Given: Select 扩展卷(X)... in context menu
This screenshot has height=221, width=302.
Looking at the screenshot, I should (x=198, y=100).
...
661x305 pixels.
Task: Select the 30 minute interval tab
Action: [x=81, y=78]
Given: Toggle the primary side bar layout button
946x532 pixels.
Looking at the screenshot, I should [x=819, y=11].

◆ **Required work**:
Counting only lines that hold the string "Given", how many are there in the listing above? Give that number by itself.

◆ **Your response**:
2